== EXERCISE GOAL ==
Your answer should hold only the lines from the one containing "Image resolution: width=644" through the last line below, copied exactly; pictures stay out.

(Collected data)
+===+

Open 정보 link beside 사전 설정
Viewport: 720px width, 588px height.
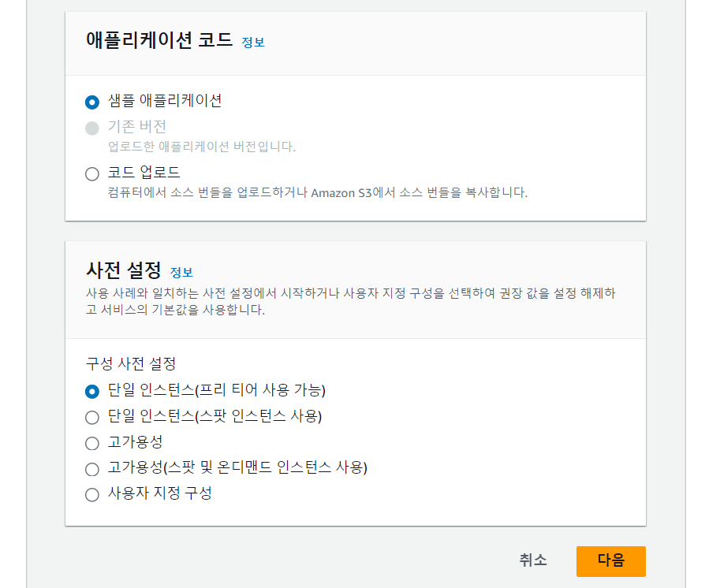pos(181,273)
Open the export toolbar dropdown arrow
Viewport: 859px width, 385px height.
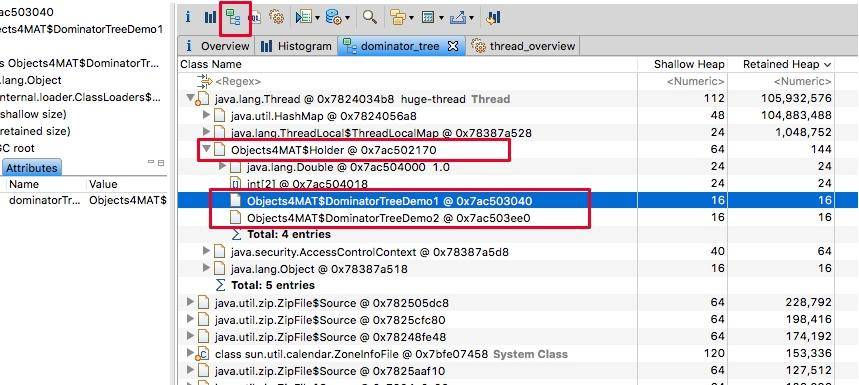tap(471, 19)
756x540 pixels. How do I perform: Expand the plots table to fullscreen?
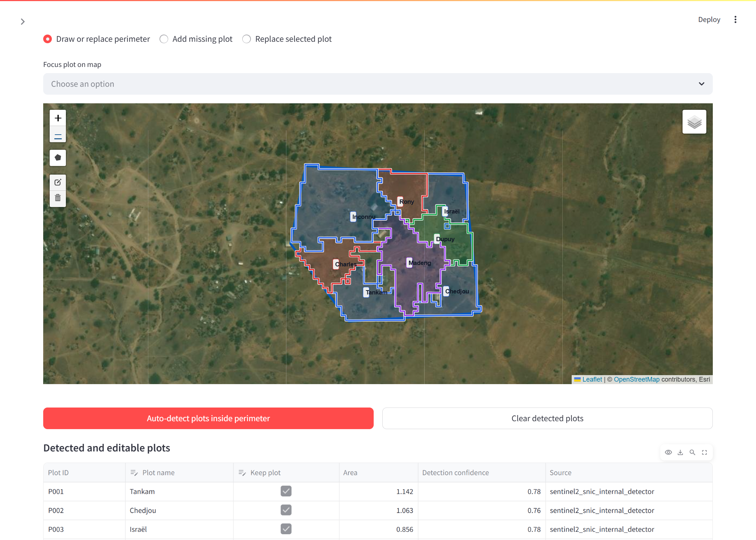point(704,452)

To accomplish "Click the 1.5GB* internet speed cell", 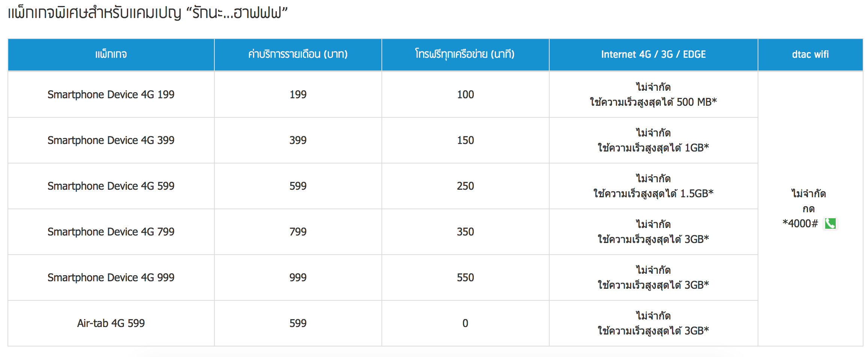I will [x=654, y=186].
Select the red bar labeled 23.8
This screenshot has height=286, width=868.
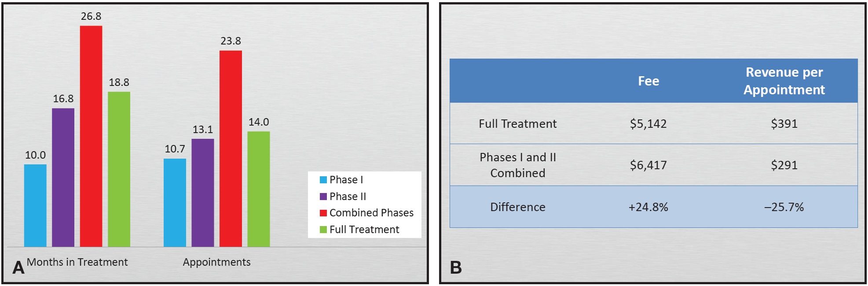(231, 148)
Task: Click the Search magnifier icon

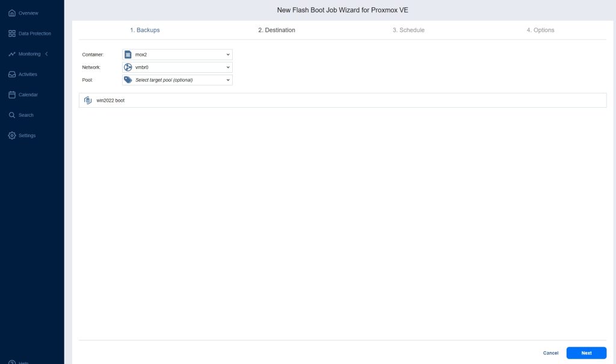Action: tap(12, 115)
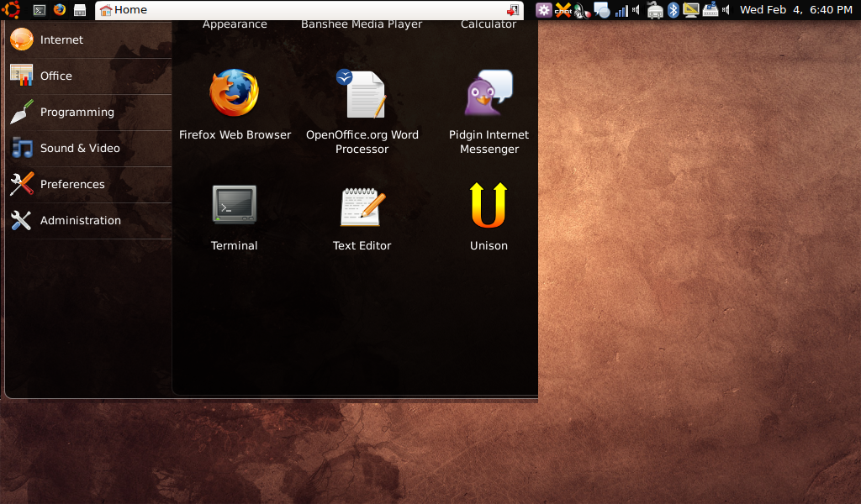Open the Programming category
The image size is (861, 504).
(x=77, y=112)
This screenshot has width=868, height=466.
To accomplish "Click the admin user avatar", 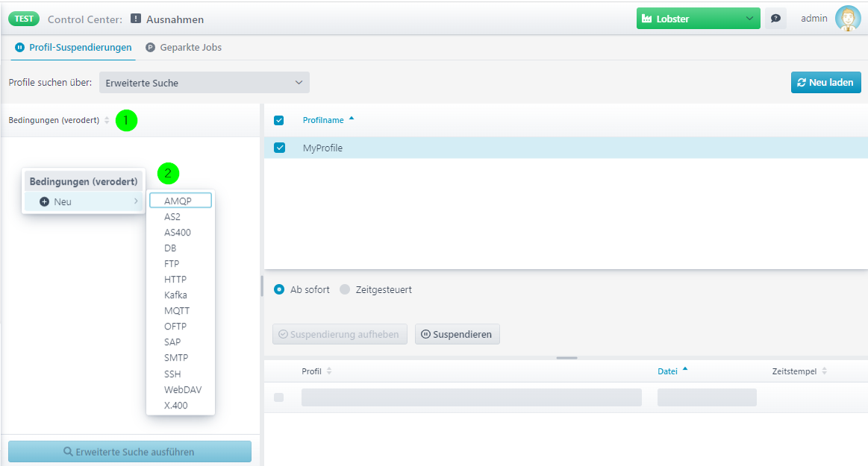I will 848,19.
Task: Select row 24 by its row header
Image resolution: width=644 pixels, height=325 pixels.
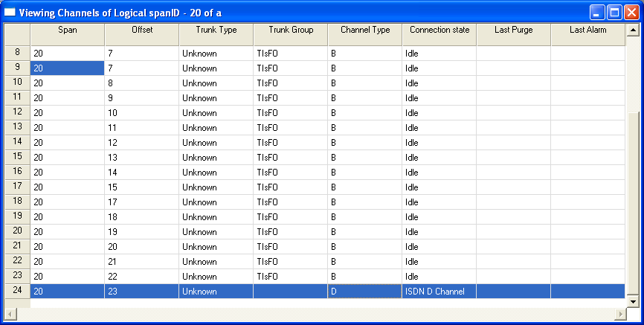Action: (x=17, y=291)
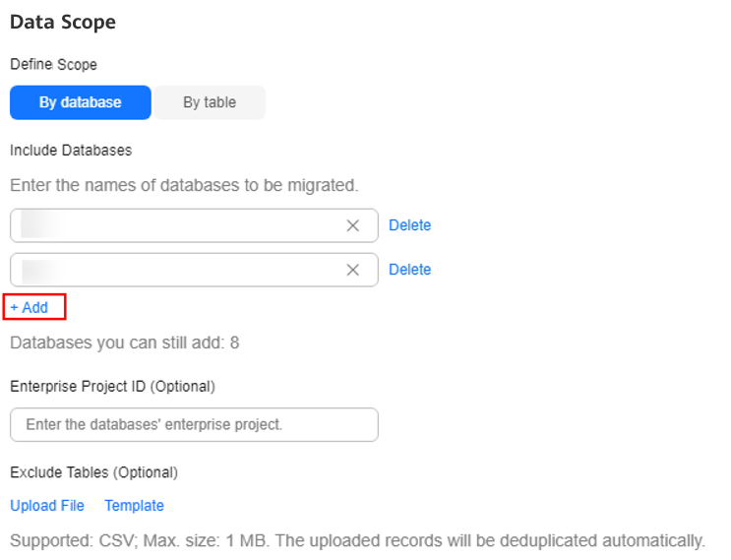Add another database with + Add
The height and width of the screenshot is (560, 731).
tap(30, 308)
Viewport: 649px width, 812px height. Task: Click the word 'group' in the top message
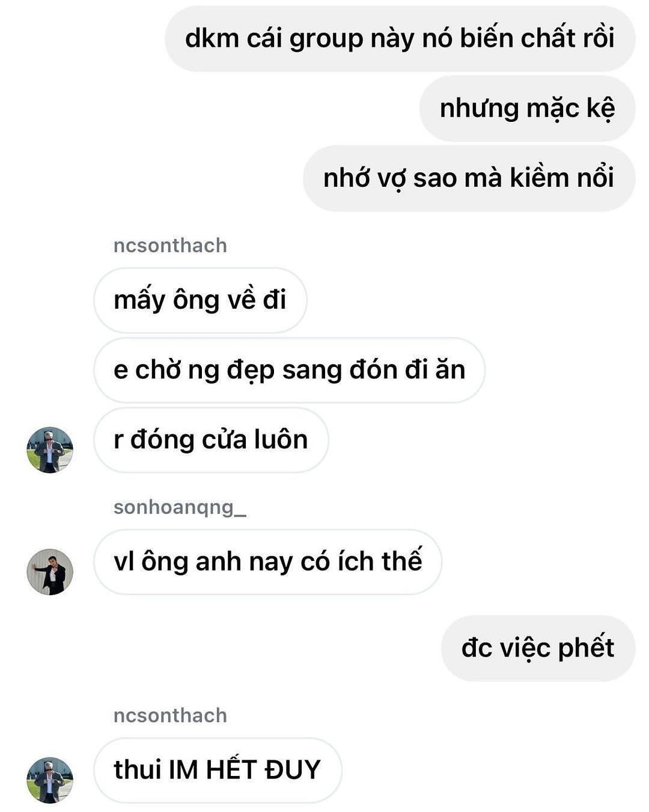click(x=326, y=40)
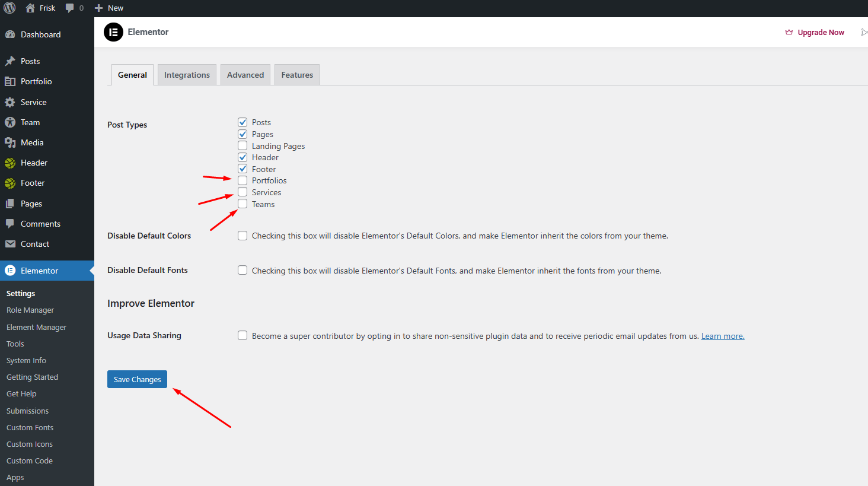Tick the Teams post type checkbox
This screenshot has height=486, width=868.
(242, 204)
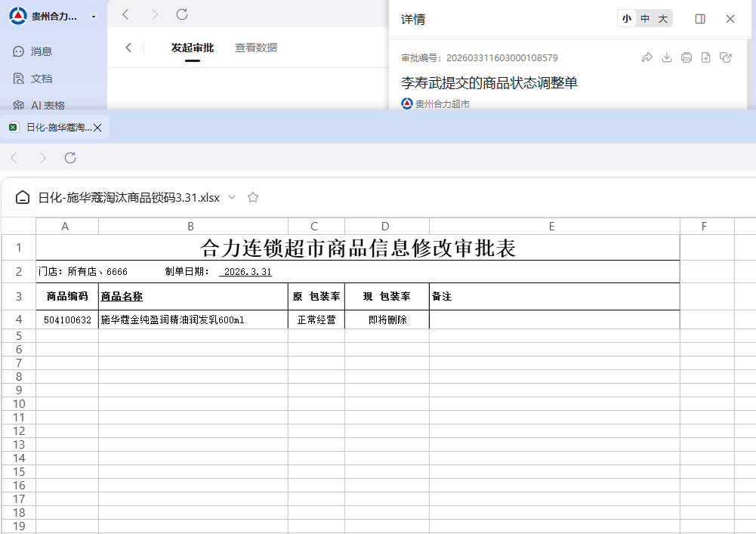Screen dimensions: 756x534
Task: Download the approval form via download icon
Action: coord(667,57)
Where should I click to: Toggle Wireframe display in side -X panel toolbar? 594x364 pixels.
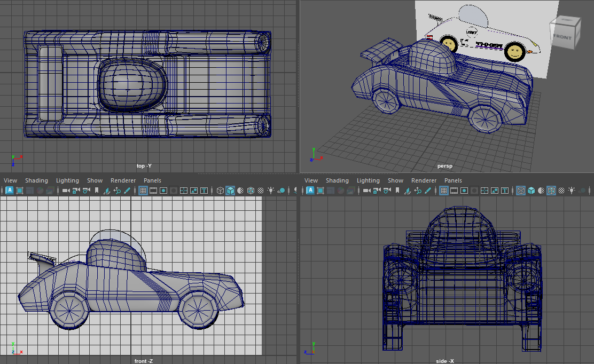click(x=521, y=191)
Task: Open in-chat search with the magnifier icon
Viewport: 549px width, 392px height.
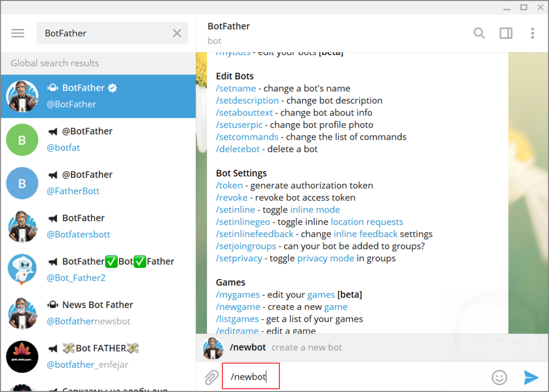Action: click(x=479, y=33)
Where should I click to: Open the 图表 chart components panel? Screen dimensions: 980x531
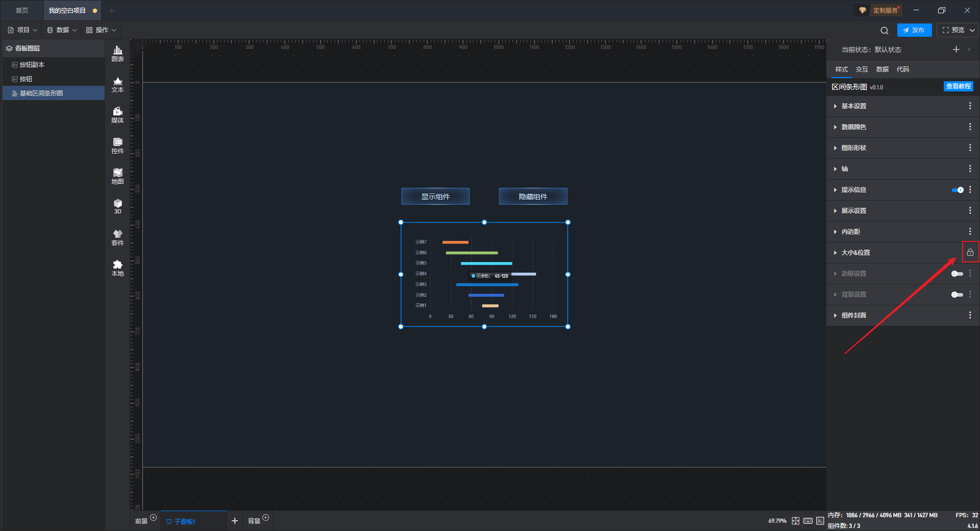117,53
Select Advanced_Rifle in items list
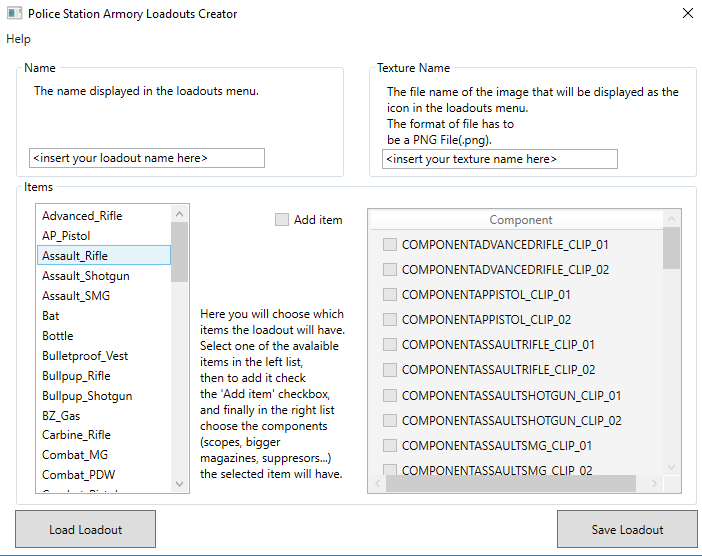The height and width of the screenshot is (556, 702). 82,216
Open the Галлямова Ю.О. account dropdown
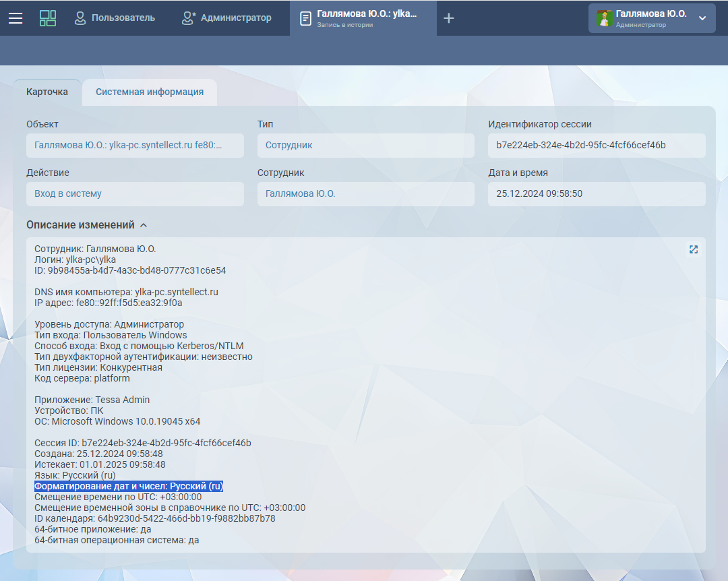Image resolution: width=728 pixels, height=581 pixels. pos(702,18)
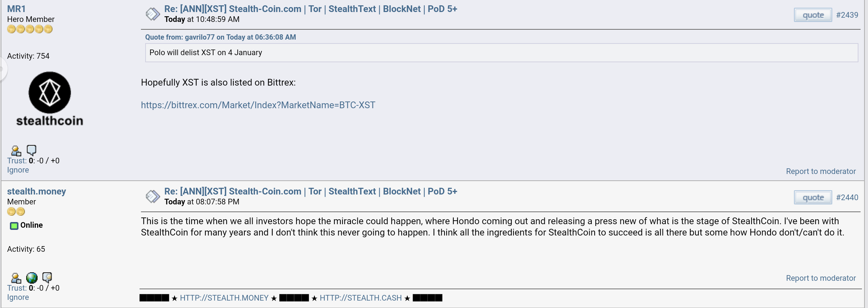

+===+

== RESULT FOR THIS EXERCISE ==
Image resolution: width=644 pixels, height=325 pixels.
Action: (x=17, y=291)
Add another database with + Add
The height and width of the screenshot is (560, 731).
tap(30, 308)
Viewport: 649px width, 812px height. Task: Click the word 'group' in the top message
click(x=326, y=40)
Tick the Teams post type checkbox
This screenshot has height=486, width=868.
(242, 204)
Screen dimensions: 756x534
Task: Download the approval form via download icon
Action: coord(667,57)
Where should I click to: Toggle Wireframe display in side -X panel toolbar? 594x364 pixels.
click(x=521, y=191)
Task: Open in-chat search with the magnifier icon
Viewport: 549px width, 392px height.
Action: click(x=479, y=33)
Where should I click to: Open the 图表 chart components panel? Screen dimensions: 980x531
117,53
Select Advanced_Rifle in items list
The height and width of the screenshot is (556, 702). 82,216
Open the Галлямова Ю.О. account dropdown
Image resolution: width=728 pixels, height=581 pixels. pos(702,18)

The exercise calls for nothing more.